Horacio ha dedicado El camino del norte a dos amigos del alma, Jaime Naifleisch y Marcelo Birmajer, otro de los nuestros. A éste incluso le ha tomado prestado un personaje, Elías Traúm, de la impagable Tres mosqueteros. El Traúm de Birmajer era un tipo de los servicios secretos israelíes que pretendió salvar a dos amigos de sí mismos, de los milicos y de sus esbirros paras. No lo consiguió. El de Horacio regresa a la Argentina con la intención de ajustarle las cuentas a un tipo que ha envejecido miserablemente como pensionista suizo en un pueblito dejado de la mano de Dios pero que de joven se dio una buena vida de asesino en su país natal, el Rei(ch)no del Espanto. Tampoco lo consigue. Pero porque alguien le gana por la mano.
 
Horacio e Israel. "Cuento en En defensa de Israel, citando una frase de Malraux, que todo hombre lúcido y activo es o será fascista si no tiene una lealtad que se lo impida; para él esa lealtad fue la República española, para mí fue Israel", me dijo en una ocasión que no viene al caso. Horacio se crió en el legendario Once bonaerense, ha vivido rodeado de judíos y de siempre ha reflexionado sobre el yiddishkeit y el Estado de Israel. También en El camino del norte, cuyos protagonistas son, por lo demás, casi todos de la estirpe de David.
 
Hay un pasaje especialmente interesante, el speech que le suelta un sionista pasivo, forzado por las circunstancias: Rosen padre, a otro que lo es con fervor y a pie de obra: Rosen hijo.

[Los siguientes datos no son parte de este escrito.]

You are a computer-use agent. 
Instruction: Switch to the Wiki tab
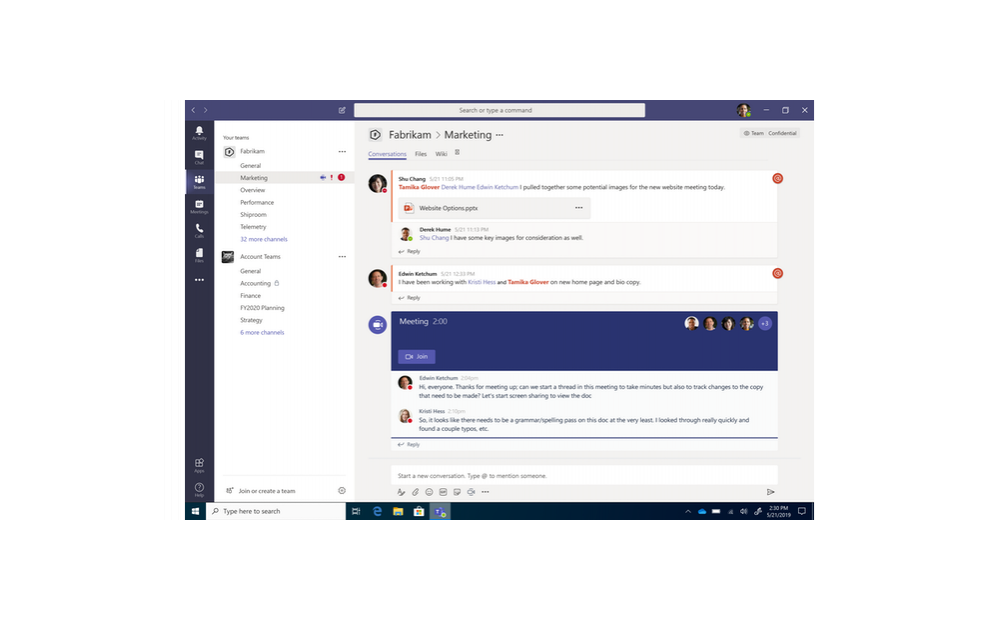click(x=441, y=154)
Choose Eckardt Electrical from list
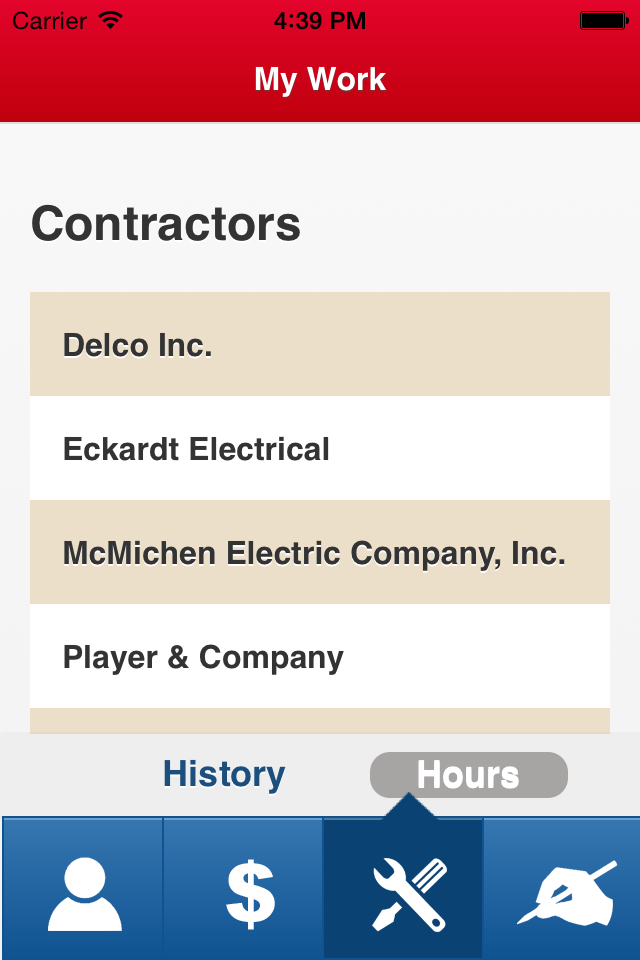This screenshot has width=640, height=960. pyautogui.click(x=320, y=448)
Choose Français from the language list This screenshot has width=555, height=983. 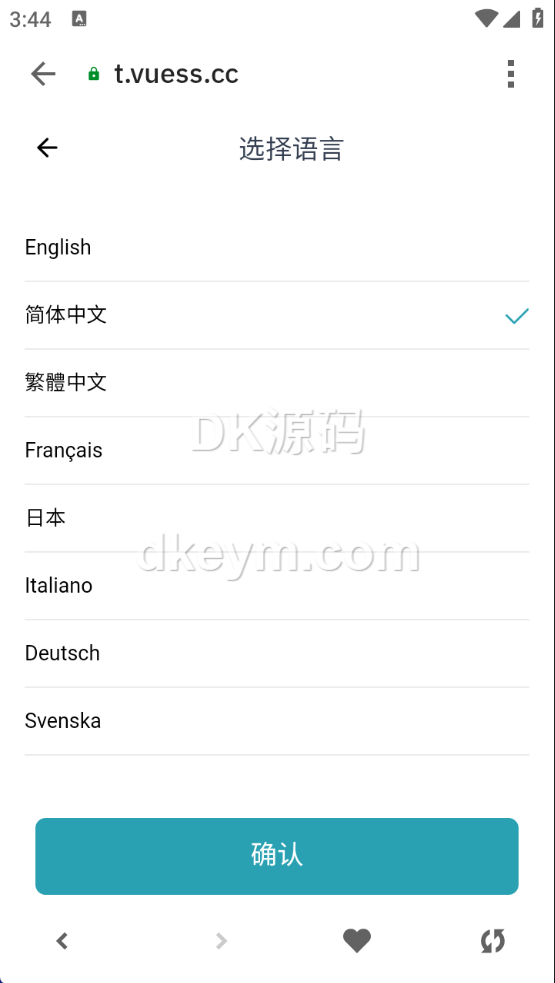coord(277,451)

En él resuenan voces como la de Albert Einstein, la de alguno de los personajes de Isaac Bashevis Singer y la del propio Horacio, que defiende como un kibbutznik de los viejos tiempos el Estado fundado por Ben Gurión pero a la vez lamenta la destrucción de los judíos de Europa, esa vasta pérdida irreparable, cultural y humanamente hablando. Para todos.
 
¿Qué más tenemos en El camino del norte? Pues tenemos tributos memorables al amor y la amistad, emotivos intercambios entre creyentes y agnósticos a su pesar, breves y sentidos homenajes a un grande de la novela negra, elaboraciones de altos vuelos sobre la identidad, la Historia y la cultura, las migraciones, los exilios, el sexo a tal y cual edad, la política, la revolución, la vida que se vive y la que no; incluso un despliegue de aforística de la mejor escuela en las citas-atrio con que principian los sucesivos capítulos.
 
En definitiva, se trata de una novela, una de las mejores, de ese escritor de una pieza que escribe en estas páginas sobre las guerras de toda la vida, atiende por el nombre de Horacio Vázquez-Rial y jamás se junta con los cagapoquito del arte por el arte, tan gomosos, fuesen y no hubo nada siempre, qué remedio. Tampoco con los falsarios, ni con los que se metieron a escritores porque no se sacaron la oposición a notario.
 
Asómense a sus páginas y ya me dirán si merecía o no la pena saber de esta historia que transcurre al otro lado del Charco, en la otra orilla para nosotros pero no para Horacio, tan español como las cinco en punto de la tarde y más argentino que una pava de mate.
 
 
HORACIO VÁZQUEZ-RIAL: EL CAMINO DEL NORTE. Norma (Bogotá) / Belacqua (Barcelona), 2006; 214 páginas. II Premio La Otra Orilla (2006).